Palermo: morte annunciata di un museo
Se la ormai globale Biennale fever non sembra dare segni di remissione – solo per rimanere in Europa, dopo quelle di Venezia e di Salonicco si è appena chiusa la Biennale di Lione mentre monta l’attesa attorno a quella di Berlino – a mostrare preoccupanti segnali di fragilità, se non addirittura di clamoroso cedimento è, in Italia, il sistema dei musei, dei musei d’arte contemporanea, specialmente. Il caso recentissimo del museo Riso di Palermo, della cui chiusura per mancanza di fondi si discute da qualche giorno sulla stampa e soprattutto in rete, non senza toni aspri e fra molte ambiguità (ma che fine hanno fatto gli ingenti stanziamenti attribuiti dall’Unione Europea alla Regione Sicilia per la ristrutturazione e le attività del museo regionale di arte contemporanea? Perché il direttore Sergio Alessandro dichiara di essere impossibilitato a proseguire nella programmazione mentre l’assessore Missineo nega qualsiasi difficoltà? E in tutto questo che c’entra l'onorevole Micciché?) non è che l’ennesima conferma della condizione di incertezza in cui, ed è veramente un paradosso, vivono i musei nel nostro paese. Come purtroppo insegna l’interminabile agonia del Madre, il museo, istituzione per sua stessa natura votata anzitutto (ma non solamente) alla conservazione e quindi necessariamente stabile, non sembra infatti riuscire a rimanere indenne dai turbamenti della politica, dalle trasformazioni degli assetti amministrativi, rappresentando un facile bersaglio di appetiti particolari o, ed è lo stesso, di superficiali liquidazioni: del resto, cosa c’è di più semplice, in tempi di crisi, che accusare l’arte contemporanea e le sue case non ancora abbastanza frequentate di essere soltanto un dispendioso ornamento?

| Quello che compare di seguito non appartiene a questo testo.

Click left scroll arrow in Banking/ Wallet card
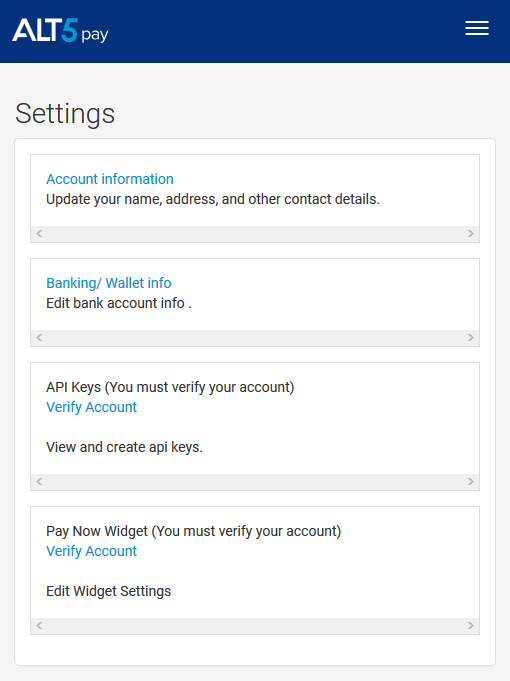The width and height of the screenshot is (510, 681). click(39, 337)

Così, smentendo clamorosamente quanti oppongono all’effimera luccicanza delle tante e persino troppo mostre l’affidabilità del museo e delle sue collezioni, frutto di un lavoro che dura e si mantiene il più possibile indipendente dalle mischie espositive, è proprio il museo ad apparire l’anello più debole del sistema, vittima in fondo della sua stessa, innegabile quanto dimenticata, qualità di spazio pubblico, di luogo di confronto e di educazione. Il museo moderno è, come ricordava Bataille, nato con la ghigliottina, e forse è proprio quella lontana origine rivoluzionaria che ancora, almeno dalle nostre parti, non gli si perdona.